• [Task statement]
Repeat nothing but the lines below running from the one containing "Screen dimensions: 641x346" to the one containing "Given: Click whitespace". Keep both end lines.
Provided data: Begin
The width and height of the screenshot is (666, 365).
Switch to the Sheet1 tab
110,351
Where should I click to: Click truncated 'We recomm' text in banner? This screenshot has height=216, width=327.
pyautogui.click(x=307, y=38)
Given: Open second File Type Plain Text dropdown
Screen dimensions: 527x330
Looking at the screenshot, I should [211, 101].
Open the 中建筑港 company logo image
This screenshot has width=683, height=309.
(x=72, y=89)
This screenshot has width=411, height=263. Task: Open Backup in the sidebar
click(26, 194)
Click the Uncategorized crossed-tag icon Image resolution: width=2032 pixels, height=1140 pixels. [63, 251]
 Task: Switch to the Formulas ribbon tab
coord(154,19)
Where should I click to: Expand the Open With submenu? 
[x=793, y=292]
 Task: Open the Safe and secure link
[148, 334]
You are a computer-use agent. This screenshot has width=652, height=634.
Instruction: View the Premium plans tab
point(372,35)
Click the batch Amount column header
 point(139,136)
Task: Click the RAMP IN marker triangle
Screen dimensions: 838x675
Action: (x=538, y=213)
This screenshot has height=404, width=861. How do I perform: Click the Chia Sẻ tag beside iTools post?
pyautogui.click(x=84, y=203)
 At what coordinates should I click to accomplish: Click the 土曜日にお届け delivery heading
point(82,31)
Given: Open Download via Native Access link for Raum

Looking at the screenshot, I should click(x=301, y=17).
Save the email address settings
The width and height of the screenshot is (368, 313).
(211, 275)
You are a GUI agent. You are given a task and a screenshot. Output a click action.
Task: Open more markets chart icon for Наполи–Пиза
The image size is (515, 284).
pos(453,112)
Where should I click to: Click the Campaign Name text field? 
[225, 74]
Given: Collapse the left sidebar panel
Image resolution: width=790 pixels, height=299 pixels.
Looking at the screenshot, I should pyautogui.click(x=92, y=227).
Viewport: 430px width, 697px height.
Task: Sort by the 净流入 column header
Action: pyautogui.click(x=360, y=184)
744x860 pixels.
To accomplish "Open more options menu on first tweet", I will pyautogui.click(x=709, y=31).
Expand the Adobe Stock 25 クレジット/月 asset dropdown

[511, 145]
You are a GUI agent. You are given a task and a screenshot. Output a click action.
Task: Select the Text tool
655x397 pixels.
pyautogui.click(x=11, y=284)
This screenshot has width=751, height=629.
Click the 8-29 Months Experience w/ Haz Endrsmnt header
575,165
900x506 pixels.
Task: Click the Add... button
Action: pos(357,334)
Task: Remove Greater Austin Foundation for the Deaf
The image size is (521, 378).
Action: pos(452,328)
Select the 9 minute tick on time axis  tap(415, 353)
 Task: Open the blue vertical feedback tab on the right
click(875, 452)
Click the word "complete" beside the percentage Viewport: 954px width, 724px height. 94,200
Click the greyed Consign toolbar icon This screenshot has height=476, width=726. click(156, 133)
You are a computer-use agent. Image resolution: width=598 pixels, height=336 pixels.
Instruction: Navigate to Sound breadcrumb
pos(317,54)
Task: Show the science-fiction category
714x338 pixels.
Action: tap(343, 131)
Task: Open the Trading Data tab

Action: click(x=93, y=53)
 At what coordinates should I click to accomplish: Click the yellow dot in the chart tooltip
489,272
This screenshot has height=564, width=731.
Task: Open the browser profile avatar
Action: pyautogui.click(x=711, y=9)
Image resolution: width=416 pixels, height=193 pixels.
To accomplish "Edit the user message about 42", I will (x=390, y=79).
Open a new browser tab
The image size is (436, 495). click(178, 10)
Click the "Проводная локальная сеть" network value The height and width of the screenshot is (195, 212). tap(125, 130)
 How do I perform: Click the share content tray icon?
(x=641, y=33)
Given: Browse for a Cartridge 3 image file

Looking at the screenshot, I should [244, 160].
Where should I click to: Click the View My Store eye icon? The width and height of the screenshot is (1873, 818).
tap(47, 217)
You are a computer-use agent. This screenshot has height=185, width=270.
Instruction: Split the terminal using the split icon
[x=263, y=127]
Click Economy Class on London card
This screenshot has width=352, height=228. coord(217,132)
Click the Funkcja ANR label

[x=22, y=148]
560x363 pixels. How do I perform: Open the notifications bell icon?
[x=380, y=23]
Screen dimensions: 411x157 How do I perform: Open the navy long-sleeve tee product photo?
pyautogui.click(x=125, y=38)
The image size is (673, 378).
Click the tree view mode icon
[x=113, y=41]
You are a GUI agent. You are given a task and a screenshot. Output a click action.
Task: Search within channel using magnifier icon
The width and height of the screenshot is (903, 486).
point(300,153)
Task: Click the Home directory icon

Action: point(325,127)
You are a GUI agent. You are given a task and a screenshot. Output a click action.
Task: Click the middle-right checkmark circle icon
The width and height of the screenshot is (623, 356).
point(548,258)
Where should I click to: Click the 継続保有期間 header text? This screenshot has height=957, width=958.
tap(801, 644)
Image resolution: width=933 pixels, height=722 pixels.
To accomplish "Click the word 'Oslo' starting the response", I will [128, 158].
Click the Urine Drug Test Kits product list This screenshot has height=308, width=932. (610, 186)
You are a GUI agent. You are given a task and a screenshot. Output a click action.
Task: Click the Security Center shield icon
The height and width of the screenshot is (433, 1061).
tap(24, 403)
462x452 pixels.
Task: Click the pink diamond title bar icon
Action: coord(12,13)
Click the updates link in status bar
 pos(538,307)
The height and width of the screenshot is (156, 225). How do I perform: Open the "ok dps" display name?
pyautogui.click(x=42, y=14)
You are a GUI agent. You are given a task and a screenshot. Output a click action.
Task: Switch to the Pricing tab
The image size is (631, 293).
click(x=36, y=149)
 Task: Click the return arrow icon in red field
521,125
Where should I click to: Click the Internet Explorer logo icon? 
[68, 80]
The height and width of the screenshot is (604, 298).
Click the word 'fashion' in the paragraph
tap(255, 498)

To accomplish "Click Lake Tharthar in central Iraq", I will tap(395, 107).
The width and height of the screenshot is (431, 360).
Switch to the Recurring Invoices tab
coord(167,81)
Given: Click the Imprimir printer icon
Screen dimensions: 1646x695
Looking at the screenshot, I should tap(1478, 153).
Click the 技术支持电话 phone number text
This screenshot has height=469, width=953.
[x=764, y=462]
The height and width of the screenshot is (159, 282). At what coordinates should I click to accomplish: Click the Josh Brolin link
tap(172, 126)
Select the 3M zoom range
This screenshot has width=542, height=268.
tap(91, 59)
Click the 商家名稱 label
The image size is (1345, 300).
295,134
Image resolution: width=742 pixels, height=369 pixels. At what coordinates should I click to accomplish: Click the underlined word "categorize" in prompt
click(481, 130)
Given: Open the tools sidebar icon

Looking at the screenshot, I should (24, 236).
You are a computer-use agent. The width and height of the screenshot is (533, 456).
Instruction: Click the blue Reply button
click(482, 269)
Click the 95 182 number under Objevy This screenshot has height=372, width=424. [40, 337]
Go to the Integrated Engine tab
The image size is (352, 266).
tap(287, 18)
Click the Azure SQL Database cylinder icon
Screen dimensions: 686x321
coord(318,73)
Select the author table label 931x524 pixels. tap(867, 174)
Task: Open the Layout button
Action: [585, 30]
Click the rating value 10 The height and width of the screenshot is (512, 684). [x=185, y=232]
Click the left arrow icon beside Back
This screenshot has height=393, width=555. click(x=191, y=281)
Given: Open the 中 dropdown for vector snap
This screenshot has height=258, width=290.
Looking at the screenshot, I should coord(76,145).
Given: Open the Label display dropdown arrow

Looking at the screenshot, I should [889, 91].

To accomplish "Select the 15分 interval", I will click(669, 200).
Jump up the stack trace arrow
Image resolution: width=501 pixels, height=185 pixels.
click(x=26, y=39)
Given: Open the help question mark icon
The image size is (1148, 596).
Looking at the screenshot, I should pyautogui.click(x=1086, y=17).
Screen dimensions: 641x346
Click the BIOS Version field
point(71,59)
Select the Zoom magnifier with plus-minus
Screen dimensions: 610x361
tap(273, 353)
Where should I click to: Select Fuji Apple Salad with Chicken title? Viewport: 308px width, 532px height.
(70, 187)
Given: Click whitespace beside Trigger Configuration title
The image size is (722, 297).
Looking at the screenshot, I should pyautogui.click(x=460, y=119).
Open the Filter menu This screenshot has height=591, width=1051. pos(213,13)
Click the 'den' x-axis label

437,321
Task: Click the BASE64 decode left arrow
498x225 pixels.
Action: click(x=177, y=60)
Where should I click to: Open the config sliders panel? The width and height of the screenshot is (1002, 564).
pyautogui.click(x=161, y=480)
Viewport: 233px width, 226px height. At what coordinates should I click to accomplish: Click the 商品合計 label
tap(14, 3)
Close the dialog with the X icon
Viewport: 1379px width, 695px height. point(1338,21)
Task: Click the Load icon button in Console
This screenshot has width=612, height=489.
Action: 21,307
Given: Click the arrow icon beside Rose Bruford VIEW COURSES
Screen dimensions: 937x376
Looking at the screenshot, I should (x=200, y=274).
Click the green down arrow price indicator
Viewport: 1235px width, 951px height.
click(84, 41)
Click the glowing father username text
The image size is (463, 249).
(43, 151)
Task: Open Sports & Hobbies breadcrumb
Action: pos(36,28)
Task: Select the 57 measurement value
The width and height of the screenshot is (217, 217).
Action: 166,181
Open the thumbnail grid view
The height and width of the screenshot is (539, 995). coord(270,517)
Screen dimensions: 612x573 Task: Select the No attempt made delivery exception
Provided data: End
• [Worked solution]
Screen dimensions: 641x346
Click the BIOS Version field
point(71,59)
Select the Zoom magnifier with plus-minus
Screen dimensions: 610x361
tap(273, 353)
Where should I click to: Select Fuji Apple Salad with Chicken title? Viewport: 308px width, 532px height.
(70, 187)
Given: Click whitespace beside Trigger Configuration title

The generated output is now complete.